[Given entries]

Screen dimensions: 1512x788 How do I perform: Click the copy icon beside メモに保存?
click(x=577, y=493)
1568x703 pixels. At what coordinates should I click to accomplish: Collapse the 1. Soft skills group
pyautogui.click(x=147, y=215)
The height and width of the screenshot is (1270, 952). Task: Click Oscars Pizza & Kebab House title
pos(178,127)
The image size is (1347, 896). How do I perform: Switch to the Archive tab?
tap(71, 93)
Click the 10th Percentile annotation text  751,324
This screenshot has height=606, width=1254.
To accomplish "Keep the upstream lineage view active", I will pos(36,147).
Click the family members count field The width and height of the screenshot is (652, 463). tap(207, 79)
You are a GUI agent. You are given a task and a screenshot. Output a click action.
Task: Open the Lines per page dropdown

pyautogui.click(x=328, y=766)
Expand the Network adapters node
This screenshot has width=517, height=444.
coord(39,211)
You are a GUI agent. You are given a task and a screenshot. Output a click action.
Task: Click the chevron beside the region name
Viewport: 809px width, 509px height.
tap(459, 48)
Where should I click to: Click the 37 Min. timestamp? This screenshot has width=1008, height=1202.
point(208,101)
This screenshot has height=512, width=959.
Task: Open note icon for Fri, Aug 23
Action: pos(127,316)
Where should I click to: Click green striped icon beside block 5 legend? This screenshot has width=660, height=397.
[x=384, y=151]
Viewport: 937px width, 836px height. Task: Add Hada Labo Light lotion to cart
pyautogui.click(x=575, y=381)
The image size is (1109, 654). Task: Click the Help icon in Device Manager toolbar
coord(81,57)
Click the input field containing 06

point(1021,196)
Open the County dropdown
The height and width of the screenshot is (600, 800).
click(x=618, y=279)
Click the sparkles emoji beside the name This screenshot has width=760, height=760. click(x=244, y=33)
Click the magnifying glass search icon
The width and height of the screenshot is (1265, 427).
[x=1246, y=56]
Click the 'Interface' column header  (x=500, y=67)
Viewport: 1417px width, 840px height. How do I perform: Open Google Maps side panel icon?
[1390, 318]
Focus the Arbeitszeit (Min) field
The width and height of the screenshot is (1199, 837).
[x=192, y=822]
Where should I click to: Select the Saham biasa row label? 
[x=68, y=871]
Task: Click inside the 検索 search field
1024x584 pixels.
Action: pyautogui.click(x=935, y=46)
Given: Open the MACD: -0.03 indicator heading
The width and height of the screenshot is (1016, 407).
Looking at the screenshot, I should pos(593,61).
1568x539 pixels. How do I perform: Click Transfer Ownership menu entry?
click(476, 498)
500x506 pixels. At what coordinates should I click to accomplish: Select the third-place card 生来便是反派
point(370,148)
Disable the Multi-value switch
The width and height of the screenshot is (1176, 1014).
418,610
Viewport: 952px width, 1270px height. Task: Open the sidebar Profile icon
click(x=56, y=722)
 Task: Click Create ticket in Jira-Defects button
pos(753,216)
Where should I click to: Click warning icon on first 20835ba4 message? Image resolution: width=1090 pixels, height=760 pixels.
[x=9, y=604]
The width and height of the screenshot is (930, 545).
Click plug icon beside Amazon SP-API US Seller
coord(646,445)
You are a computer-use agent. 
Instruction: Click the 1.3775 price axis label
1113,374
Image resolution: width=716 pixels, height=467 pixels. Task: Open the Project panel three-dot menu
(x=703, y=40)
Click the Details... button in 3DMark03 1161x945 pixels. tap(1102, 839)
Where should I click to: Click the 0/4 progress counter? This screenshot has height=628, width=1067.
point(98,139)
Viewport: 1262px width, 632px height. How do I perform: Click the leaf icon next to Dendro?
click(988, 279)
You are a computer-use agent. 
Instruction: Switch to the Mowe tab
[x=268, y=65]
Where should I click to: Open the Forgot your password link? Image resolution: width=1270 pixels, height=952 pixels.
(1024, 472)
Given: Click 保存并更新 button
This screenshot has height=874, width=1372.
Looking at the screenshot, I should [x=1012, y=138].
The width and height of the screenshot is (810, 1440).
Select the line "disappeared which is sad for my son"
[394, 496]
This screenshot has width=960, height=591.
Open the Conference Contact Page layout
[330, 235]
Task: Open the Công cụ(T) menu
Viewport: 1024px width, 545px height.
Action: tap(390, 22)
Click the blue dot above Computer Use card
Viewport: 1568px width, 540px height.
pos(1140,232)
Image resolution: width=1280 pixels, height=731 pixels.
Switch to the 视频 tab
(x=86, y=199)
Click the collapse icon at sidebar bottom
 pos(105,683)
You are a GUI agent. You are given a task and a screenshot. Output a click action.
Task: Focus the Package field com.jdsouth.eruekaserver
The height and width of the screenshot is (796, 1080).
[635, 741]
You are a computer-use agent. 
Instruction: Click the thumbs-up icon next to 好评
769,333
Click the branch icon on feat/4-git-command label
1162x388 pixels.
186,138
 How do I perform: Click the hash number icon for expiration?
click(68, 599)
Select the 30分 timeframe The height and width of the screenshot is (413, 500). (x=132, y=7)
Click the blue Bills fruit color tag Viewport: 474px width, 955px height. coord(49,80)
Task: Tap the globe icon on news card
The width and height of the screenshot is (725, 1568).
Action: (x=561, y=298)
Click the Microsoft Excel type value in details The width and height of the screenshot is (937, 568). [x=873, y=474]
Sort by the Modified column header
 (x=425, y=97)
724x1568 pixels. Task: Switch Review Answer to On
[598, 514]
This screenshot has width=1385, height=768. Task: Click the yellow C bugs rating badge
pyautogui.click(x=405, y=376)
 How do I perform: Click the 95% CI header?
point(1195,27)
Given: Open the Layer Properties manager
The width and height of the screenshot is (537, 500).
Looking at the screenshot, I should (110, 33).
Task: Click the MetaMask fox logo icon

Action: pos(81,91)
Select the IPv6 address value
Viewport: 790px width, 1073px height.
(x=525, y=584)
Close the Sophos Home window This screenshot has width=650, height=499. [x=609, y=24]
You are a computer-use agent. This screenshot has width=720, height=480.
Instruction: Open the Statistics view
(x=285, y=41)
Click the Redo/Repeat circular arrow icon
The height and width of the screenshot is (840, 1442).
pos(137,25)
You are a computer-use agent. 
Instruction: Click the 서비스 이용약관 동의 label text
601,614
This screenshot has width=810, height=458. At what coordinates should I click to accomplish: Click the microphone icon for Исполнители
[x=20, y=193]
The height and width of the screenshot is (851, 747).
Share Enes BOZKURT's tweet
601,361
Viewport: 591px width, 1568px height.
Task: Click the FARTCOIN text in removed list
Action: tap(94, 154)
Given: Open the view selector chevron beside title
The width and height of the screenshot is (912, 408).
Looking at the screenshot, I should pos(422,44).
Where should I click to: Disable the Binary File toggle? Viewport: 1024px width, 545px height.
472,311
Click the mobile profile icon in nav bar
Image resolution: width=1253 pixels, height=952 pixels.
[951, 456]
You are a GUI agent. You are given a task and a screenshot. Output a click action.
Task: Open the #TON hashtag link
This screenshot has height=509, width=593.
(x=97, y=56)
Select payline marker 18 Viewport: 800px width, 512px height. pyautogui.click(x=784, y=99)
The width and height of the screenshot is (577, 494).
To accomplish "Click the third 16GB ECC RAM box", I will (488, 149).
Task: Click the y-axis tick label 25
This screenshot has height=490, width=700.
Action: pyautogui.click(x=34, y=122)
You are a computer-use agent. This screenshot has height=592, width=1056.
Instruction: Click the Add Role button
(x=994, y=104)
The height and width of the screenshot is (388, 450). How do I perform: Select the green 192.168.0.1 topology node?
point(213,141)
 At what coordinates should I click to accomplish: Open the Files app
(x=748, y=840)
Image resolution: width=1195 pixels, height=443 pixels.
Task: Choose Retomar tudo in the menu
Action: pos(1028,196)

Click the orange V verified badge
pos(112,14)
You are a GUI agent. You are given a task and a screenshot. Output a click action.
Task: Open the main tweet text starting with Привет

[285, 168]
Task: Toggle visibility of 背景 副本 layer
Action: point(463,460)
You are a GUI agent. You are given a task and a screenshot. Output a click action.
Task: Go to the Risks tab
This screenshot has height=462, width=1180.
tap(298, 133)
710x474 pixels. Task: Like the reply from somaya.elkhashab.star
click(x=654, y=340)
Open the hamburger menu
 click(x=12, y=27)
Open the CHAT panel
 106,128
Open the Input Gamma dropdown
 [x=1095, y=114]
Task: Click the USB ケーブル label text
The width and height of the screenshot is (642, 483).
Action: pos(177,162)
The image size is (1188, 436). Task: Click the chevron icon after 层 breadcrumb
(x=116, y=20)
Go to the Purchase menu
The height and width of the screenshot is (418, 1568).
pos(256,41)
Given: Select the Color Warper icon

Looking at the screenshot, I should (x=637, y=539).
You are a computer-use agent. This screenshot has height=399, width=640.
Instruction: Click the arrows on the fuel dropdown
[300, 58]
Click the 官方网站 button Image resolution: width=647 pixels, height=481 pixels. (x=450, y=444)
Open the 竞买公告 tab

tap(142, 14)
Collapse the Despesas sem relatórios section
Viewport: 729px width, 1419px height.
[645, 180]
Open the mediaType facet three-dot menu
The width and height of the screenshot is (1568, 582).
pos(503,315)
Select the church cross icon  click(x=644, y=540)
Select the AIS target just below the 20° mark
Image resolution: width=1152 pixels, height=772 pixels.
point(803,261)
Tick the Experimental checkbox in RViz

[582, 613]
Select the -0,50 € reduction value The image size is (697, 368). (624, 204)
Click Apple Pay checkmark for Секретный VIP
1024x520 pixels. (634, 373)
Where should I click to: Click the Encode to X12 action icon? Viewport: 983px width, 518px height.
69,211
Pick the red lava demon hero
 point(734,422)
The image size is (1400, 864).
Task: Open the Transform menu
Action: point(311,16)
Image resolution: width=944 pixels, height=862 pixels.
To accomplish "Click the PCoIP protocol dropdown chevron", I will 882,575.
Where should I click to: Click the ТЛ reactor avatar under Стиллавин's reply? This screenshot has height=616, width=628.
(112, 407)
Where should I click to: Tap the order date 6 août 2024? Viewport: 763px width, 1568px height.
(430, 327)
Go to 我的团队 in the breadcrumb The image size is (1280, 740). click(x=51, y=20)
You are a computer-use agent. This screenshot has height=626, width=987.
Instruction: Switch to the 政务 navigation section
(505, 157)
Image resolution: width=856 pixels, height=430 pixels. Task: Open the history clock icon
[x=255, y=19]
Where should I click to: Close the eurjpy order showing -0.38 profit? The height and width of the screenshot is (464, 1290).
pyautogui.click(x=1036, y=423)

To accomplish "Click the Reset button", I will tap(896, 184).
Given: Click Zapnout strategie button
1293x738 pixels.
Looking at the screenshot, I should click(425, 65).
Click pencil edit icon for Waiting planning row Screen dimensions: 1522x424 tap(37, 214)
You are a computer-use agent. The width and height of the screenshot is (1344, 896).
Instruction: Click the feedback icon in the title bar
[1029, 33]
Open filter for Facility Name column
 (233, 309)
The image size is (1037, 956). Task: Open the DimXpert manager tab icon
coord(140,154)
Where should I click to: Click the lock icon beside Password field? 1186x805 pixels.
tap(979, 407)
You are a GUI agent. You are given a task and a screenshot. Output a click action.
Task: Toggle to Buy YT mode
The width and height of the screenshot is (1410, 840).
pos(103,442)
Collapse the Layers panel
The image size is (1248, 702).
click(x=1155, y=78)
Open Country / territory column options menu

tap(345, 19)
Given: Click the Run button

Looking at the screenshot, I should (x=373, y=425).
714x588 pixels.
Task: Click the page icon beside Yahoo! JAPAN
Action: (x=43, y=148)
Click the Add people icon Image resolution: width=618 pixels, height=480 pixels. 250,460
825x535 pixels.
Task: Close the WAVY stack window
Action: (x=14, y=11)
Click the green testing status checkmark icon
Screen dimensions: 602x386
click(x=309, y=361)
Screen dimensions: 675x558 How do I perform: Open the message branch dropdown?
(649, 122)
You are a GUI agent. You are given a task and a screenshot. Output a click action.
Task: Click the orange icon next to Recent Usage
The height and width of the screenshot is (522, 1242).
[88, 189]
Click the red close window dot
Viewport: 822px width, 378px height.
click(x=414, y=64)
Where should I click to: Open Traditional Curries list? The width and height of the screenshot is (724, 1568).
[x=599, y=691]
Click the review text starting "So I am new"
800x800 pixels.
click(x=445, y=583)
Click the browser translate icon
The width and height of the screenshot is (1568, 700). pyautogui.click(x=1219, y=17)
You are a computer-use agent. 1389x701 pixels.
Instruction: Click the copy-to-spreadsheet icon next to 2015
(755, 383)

[/Given entries]

What is being asked. The lines to copy run from the start of the records above through the line holding "Task: Click the chevron beside"; give them exactly, both ends included, and nothing else.

Result.
Screen dimensions: 1512x788 How do I perform: Click the copy icon beside メモに保存?
click(x=577, y=493)
1568x703 pixels. At what coordinates should I click to accomplish: Collapse the 1. Soft skills group
pyautogui.click(x=147, y=215)
The height and width of the screenshot is (1270, 952). Task: Click Oscars Pizza & Kebab House title
pos(178,127)
The image size is (1347, 896). How do I perform: Switch to the Archive tab?
tap(71, 93)
Click the 10th Percentile annotation text  751,324
This screenshot has height=606, width=1254.
To accomplish "Keep the upstream lineage view active", I will pos(36,147).
Click the family members count field The width and height of the screenshot is (652, 463). tap(207, 79)
You are a GUI agent. You are given a task and a screenshot. Output a click action.
Task: Open the Lines per page dropdown

pyautogui.click(x=328, y=766)
Expand the Network adapters node
This screenshot has width=517, height=444.
coord(39,211)
You are a GUI agent. You are given a task and a screenshot. Output a click action.
Task: Click the chevron beside the region name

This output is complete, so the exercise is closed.